Task monitoring alarm: Based on the alarm rules and alarm frequency specified by users, alarms are generated for mobile phone, email, or nail when the task execution time is overdue or fails.

Fault monitoring and alarm: Scheduling and execution nodes perform Etrace burying points to monitor key points such as receiving, execution, and callback. When the indicator is lower than the average value in the time window of other nodes, an alarm is generated.

scheduler

  


The scheduling active/standby switchover is automatically performed

The scheduler registers with Zookeeper and randomly elects a Leader to provide scheduling services. The non-leader service monitors the Leader status and waits. When the Leader fails, it immediately switches to the Leader role to provide services.

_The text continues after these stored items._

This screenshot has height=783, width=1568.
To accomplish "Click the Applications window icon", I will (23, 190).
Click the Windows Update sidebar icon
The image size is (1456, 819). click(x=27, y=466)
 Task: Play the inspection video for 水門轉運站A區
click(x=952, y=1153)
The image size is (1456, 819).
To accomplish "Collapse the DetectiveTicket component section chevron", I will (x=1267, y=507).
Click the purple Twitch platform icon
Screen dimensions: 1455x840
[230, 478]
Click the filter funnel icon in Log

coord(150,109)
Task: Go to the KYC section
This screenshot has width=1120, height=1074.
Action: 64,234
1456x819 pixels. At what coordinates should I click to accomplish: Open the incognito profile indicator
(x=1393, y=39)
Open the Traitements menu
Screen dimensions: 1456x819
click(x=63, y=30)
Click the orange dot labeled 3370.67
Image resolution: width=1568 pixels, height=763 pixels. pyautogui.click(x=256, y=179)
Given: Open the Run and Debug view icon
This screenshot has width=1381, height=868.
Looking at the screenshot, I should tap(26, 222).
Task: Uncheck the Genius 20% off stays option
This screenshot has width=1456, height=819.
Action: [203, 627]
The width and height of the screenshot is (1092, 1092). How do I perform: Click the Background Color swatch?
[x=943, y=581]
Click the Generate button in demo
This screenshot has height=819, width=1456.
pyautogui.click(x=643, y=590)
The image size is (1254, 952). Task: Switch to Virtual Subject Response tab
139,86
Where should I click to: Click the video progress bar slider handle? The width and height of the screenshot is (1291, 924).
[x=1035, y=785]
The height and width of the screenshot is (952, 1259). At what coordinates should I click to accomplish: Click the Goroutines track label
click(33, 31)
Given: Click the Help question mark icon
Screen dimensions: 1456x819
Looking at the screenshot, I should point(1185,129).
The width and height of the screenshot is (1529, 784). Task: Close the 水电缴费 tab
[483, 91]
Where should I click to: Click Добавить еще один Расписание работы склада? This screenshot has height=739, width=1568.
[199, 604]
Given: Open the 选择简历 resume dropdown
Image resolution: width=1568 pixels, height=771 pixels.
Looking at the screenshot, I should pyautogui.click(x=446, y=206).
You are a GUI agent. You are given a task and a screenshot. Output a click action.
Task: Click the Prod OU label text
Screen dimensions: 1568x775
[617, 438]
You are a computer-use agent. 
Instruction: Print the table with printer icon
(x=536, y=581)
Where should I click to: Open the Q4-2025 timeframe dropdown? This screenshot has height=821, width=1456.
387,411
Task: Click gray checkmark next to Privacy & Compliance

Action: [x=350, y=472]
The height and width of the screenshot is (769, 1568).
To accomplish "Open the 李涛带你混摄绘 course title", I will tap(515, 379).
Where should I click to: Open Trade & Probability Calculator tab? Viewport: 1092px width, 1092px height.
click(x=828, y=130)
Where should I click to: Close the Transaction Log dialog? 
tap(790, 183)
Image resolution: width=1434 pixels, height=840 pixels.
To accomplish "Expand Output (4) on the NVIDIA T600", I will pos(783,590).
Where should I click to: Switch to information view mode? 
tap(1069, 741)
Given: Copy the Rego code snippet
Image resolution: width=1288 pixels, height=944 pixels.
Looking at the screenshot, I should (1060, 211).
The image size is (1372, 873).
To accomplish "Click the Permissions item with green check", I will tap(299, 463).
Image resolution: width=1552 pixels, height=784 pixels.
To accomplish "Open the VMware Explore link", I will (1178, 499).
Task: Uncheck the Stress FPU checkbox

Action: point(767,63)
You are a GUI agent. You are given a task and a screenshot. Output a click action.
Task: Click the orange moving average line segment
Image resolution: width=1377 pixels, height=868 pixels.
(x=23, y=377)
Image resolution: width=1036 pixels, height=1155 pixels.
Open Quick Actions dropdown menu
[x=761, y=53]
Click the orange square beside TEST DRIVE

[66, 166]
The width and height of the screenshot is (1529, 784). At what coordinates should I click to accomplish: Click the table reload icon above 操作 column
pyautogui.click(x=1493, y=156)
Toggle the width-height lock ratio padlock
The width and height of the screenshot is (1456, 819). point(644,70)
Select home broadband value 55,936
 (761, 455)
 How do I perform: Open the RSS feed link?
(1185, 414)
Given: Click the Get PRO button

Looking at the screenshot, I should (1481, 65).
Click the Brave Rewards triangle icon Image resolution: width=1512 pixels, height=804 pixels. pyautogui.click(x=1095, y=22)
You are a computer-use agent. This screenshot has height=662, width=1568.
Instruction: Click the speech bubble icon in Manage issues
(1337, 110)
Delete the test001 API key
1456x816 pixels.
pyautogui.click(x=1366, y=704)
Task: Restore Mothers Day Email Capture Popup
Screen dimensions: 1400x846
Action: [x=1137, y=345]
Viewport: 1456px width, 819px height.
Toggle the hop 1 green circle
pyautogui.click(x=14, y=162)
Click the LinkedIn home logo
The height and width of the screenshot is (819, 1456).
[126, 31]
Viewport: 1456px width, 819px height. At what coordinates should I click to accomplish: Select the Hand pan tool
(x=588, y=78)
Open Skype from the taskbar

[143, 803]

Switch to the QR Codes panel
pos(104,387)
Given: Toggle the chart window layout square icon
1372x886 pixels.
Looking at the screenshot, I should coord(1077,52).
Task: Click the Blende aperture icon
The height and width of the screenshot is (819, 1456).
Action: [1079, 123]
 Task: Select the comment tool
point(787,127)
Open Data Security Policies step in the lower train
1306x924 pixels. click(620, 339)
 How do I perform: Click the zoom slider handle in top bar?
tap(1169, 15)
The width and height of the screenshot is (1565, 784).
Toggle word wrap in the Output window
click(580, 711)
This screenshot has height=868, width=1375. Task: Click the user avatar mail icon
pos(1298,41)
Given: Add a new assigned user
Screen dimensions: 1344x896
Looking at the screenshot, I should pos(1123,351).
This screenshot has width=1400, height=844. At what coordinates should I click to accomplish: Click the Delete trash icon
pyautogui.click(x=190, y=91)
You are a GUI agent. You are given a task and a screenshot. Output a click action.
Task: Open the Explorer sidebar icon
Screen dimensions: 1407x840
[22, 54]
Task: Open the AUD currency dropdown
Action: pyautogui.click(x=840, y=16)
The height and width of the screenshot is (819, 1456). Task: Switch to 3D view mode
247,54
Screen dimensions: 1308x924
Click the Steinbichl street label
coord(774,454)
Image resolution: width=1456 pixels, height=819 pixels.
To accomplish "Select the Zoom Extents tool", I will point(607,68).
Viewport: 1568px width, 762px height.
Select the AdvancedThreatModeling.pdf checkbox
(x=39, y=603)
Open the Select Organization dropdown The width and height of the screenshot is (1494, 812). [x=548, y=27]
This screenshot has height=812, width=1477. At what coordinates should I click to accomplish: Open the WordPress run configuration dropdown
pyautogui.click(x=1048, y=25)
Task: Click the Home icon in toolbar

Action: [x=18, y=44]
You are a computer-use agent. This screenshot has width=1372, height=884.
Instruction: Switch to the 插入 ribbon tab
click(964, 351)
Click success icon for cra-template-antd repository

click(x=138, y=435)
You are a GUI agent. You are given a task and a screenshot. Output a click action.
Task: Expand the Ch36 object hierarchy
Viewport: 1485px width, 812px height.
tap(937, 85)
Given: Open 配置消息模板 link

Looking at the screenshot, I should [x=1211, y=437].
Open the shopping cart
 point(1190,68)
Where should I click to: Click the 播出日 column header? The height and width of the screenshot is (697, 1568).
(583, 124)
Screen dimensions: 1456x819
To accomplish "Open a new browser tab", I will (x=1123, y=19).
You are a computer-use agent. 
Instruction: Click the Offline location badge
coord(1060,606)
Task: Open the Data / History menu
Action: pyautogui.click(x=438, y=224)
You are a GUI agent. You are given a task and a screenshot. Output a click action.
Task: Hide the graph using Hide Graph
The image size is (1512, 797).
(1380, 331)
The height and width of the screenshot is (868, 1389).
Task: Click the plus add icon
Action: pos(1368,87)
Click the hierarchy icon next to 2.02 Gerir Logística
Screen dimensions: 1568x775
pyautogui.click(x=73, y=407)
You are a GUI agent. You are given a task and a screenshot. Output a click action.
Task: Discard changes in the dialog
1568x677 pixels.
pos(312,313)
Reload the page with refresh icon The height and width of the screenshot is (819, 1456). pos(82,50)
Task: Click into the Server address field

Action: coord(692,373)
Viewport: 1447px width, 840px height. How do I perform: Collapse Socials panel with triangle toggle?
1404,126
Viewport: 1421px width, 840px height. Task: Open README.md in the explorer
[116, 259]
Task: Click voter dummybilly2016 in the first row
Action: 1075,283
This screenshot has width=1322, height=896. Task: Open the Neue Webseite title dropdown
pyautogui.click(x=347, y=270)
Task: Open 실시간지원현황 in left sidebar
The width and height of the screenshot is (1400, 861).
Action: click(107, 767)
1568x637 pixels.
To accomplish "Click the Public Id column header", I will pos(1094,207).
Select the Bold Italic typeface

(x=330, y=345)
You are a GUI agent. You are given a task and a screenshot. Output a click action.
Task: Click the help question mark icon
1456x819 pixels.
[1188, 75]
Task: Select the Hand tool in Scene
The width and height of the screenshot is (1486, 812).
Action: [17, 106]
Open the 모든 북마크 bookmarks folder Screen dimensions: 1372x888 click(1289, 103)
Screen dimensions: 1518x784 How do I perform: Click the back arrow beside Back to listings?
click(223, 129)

Downtime recovery, self-repair

When all schedulers are down and the scheduling service is not restored, the Worker will perform the node callback abnormally.

At this point, the task status is saved to the local file database and callback is periodically retried. When the scheduling service is restored, the task status is restored.

When the Worker execution node is down, tasks on the node will be running. When the node is restarted, the Worker will self-repair the running tasks, reset the uninitiated tasks on the node, and restore the running tasks by reading the status file written into the local after the execution of the Docker.

A smooth release

When the version of the Worker node is upgraded, the running tasks repair themselves, as above.

Resource isolation and rapid capacity expansion

Use Docker to limit Memory and CPU usage per task; Package the underlying services that you depend on as images, so you can easily build the required environment when scaling up.

Node Fault Maintenance

  


When a node is faulty or needs maintenance, the Worker execution node can go online and offline through the Web interface. After the node is offline, it considers that it no longer receives tasks, but does not affect the running of tasks on the node.